President Giorgio Napolitano is expected to ask former European Commissioner Mario Monti to try to form a government of technocrats in time for the opening of markets tomorrow.

The appointment of a new government will come after Berlusconi faced a chorus of jeers and insults as he was driven to the Quirinale Palace to hand his resignation to Napolitano.

Crowds built up steadily after parliament passed a new budget law in the late afternoon on Saturday, clearing the way for Berlusconi to fulfill a pledge to resign after he failed to secure a majority in a crucial vote on Tuesday.

Following weeks of political uncertainty and growing calls from international partners for action to control its towering public debt, Italy’s borrowing costs soared to unmanageable levels last week, threatening a Europe-wide financial meltdown.

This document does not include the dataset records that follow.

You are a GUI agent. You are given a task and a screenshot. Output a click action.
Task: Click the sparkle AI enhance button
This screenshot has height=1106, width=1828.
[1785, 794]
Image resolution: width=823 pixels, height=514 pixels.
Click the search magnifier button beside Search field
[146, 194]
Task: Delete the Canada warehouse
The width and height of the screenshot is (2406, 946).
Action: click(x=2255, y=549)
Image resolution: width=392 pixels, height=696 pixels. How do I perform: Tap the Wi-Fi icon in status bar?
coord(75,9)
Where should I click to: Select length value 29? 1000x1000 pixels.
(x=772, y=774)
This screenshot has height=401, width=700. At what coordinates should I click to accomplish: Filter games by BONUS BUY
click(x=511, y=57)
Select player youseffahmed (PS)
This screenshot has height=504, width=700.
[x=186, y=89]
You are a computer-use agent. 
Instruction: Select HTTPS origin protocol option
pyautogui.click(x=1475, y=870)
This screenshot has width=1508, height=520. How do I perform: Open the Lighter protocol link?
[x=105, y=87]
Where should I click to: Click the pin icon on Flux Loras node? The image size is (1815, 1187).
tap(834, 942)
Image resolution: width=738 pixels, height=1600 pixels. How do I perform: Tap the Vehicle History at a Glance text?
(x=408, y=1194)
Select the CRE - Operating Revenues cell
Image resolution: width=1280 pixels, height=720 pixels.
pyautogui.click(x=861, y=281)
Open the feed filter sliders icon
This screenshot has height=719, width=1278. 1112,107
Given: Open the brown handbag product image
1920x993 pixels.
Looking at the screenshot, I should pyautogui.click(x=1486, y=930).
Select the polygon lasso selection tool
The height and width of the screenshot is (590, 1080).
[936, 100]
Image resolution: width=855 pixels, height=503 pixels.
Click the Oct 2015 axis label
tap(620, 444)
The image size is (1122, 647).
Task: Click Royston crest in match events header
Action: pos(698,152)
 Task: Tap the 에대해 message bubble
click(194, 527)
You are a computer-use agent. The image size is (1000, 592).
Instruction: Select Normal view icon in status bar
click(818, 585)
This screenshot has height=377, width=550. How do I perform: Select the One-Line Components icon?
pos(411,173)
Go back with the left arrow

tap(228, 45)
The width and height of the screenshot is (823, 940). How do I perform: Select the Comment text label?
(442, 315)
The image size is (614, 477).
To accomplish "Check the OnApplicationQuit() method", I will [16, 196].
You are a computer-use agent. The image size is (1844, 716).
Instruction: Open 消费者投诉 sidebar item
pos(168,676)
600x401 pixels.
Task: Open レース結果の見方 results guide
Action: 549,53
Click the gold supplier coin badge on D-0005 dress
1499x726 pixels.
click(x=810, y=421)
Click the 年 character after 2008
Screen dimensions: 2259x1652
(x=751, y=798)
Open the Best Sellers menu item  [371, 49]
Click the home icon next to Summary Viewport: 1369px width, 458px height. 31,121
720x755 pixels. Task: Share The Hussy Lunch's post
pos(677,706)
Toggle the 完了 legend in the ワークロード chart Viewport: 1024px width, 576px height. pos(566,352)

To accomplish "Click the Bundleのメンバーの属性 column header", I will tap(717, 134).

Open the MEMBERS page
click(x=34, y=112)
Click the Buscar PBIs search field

Monti, named as Senator for Life last week, met European Central Bank President Mario Draghi and politicians from various parties on Saturday as preparations for a transition began even before Berlusconi stepped down.

He has not so far been named officially but he has received the backing of the main opposition groups and the conditional acceptance of Berlusconi’s centre-right PDL after objections from several factions in the party were overcome.

With the next elections not due until 2013, a government of technocrats could have about 18 months to pass painful economic reforms but will need to secure the backing of a majority in parliament and could fall before then.

Italy came close to a full scale financial emergency this week after yields on 10-year bonds soared over 7.6 per cent, levels which forced Ireland, Portugal and Greece to seek an international bailout.

With public debt of more than 120 per cent of gross domestic product and more than a decade of anaemic economic growth behind it, Italy is at the heart of the euro zone debt crisis and would be too big for the bloc to bail out. Financial markets have backed a Monti government and as prospects of Berlusconi going became firmer last week, yields dropped below the critical 7 per cent level.

It now falls to Berluconi’s successor to try to reassure markets that a new government will be able to control spending and pass the kind of reforms to pensions, public service and labour markets that his government was unable to implement.

A technical government under Monti would avoid the need for a long and divisive election campaign, unsettling markets further, but its future will depend on maintaining the support of parliament. (UNI)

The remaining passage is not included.